About this exercise
Out of the material that follows, write out exactly the lines from the line with "This screenshot has height=768, width=1360." to the line with "Given: Switch to the 物流价格 tab", both ends included, and no others.

Provided material
· · · ·
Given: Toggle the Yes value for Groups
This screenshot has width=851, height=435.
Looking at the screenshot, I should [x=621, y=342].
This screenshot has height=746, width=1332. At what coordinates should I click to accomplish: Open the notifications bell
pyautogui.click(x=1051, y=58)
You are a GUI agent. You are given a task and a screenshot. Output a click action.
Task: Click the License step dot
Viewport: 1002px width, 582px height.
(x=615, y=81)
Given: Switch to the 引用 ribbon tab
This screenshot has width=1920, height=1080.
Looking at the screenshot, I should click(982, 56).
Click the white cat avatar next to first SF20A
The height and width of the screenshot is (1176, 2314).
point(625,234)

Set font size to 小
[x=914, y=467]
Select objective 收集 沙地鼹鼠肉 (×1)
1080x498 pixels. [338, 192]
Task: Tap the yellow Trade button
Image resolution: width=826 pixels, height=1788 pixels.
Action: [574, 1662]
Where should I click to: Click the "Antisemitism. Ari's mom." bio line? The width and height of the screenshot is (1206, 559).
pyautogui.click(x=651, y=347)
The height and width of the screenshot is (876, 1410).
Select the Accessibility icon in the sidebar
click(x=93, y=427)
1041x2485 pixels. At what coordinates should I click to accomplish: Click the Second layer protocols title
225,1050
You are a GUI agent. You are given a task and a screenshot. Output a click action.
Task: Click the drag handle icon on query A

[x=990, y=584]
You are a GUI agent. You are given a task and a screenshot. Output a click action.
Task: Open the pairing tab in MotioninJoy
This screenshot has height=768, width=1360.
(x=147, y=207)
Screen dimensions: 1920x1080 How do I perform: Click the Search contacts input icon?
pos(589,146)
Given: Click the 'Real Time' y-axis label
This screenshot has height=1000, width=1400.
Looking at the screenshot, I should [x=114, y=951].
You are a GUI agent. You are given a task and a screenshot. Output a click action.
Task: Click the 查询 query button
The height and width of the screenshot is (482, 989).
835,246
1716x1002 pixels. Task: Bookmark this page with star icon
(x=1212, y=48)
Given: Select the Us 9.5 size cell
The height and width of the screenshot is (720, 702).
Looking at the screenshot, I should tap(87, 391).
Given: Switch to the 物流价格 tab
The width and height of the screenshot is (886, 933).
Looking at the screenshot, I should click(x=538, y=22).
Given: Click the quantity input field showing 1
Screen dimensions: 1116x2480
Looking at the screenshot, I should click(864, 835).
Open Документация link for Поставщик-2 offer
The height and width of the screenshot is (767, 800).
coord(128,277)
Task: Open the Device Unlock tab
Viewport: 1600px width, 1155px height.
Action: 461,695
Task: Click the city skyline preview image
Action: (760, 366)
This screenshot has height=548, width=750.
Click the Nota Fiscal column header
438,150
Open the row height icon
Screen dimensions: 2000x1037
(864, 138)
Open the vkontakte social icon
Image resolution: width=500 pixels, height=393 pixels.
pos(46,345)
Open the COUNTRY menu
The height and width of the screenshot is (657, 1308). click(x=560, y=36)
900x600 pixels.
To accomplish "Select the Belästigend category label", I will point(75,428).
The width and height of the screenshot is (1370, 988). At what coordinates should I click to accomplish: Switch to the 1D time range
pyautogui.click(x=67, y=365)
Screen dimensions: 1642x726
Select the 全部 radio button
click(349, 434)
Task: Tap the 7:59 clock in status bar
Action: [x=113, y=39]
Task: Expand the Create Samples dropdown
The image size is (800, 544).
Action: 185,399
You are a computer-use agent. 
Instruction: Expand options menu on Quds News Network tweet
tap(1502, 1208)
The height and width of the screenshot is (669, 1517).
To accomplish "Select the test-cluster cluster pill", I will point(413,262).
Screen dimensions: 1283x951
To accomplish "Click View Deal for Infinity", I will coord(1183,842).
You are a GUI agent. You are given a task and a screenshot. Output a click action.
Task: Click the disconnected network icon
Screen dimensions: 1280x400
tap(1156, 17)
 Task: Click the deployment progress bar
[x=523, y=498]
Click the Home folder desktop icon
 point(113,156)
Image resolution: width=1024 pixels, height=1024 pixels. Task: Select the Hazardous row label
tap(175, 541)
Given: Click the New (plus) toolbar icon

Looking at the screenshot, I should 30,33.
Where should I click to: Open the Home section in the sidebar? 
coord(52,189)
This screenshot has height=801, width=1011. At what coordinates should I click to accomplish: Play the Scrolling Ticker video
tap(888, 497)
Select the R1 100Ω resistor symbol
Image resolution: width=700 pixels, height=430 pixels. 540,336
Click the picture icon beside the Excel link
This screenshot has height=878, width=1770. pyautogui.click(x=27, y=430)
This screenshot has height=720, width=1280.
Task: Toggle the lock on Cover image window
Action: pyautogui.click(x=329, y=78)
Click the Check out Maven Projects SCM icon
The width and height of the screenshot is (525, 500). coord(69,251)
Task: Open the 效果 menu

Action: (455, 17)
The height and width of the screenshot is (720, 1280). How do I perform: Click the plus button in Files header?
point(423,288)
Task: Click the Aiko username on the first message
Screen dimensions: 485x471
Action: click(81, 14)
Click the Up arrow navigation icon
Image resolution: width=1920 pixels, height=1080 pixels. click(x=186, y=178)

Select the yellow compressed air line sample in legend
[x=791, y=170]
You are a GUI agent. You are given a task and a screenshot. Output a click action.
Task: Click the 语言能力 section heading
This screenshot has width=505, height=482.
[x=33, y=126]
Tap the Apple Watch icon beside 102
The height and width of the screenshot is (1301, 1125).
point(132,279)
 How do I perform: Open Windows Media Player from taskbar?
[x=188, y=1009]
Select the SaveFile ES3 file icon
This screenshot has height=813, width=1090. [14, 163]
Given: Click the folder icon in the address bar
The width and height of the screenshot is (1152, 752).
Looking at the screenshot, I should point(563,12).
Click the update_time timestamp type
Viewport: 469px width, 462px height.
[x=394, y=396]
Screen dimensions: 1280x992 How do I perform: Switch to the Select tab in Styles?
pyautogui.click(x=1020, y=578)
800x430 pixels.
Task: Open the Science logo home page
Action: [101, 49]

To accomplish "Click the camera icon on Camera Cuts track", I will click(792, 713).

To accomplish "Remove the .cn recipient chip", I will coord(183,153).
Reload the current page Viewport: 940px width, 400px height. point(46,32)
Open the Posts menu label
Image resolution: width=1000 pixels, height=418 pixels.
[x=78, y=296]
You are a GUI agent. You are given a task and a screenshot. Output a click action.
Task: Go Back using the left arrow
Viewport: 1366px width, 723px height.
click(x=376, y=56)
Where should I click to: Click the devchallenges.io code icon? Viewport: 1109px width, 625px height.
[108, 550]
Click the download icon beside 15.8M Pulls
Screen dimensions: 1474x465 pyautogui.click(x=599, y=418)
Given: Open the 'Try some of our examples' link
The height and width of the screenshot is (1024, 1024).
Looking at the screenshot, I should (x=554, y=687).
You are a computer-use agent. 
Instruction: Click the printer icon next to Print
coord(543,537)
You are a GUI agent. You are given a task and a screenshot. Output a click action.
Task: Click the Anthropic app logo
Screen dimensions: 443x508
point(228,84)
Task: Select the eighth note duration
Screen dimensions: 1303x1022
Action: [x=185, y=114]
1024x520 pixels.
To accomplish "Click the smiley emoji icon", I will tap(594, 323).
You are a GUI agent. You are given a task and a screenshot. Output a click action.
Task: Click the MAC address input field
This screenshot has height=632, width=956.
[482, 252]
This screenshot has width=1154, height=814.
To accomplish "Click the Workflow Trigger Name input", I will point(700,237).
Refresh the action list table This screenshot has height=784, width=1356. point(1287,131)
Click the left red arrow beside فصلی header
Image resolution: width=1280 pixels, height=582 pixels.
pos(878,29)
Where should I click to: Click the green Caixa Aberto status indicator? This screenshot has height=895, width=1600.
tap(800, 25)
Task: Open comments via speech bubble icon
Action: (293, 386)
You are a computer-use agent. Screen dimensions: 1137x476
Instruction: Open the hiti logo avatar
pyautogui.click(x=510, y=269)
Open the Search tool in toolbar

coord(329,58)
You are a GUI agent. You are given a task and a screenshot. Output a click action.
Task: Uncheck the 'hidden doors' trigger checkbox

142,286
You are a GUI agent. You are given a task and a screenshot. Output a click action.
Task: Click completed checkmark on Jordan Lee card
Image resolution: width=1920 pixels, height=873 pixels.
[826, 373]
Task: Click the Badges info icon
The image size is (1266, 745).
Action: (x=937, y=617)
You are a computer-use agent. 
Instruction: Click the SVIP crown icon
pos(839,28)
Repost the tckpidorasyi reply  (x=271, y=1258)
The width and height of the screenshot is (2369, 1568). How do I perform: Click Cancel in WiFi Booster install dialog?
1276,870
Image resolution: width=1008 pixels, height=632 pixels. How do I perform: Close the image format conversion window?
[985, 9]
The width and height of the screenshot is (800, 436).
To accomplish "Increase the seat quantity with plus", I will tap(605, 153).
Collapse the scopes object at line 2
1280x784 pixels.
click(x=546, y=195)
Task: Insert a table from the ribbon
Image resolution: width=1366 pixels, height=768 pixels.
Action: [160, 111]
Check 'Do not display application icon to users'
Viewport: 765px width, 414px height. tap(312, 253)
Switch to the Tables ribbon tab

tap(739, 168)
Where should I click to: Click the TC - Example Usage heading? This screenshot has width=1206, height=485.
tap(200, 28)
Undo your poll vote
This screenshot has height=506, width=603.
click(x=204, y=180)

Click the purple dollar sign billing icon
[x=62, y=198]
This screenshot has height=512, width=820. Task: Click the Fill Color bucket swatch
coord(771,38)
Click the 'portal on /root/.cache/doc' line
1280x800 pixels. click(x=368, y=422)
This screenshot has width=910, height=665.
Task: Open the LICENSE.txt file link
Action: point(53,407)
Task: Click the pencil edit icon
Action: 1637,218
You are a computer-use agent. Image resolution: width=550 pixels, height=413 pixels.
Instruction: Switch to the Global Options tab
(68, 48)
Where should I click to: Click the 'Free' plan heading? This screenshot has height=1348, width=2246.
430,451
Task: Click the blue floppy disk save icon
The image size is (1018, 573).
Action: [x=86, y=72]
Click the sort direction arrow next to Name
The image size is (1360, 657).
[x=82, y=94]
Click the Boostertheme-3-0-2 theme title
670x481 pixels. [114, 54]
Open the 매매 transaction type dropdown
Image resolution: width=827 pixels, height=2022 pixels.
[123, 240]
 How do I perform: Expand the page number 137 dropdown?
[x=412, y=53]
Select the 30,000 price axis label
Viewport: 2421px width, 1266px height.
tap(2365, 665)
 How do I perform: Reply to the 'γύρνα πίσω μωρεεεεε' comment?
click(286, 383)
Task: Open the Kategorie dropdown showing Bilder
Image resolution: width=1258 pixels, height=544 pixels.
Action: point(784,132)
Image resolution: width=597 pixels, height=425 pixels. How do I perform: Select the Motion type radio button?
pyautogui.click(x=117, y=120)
· · · ·
Exercise response
This screenshot has height=768, width=1360.
(x=147, y=207)
Screen dimensions: 1920x1080 How do I perform: Click the Search contacts input icon?
pos(589,146)
Given: Click the 'Real Time' y-axis label
This screenshot has height=1000, width=1400.
Looking at the screenshot, I should [x=114, y=951].
You are a GUI agent. You are given a task and a screenshot. Output a click action.
Task: Click the 查询 query button
The height and width of the screenshot is (482, 989).
835,246
1716x1002 pixels. Task: Bookmark this page with star icon
(x=1212, y=48)
Given: Select the Us 9.5 size cell
The height and width of the screenshot is (720, 702).
Looking at the screenshot, I should tap(87, 391).
Given: Switch to the 物流价格 tab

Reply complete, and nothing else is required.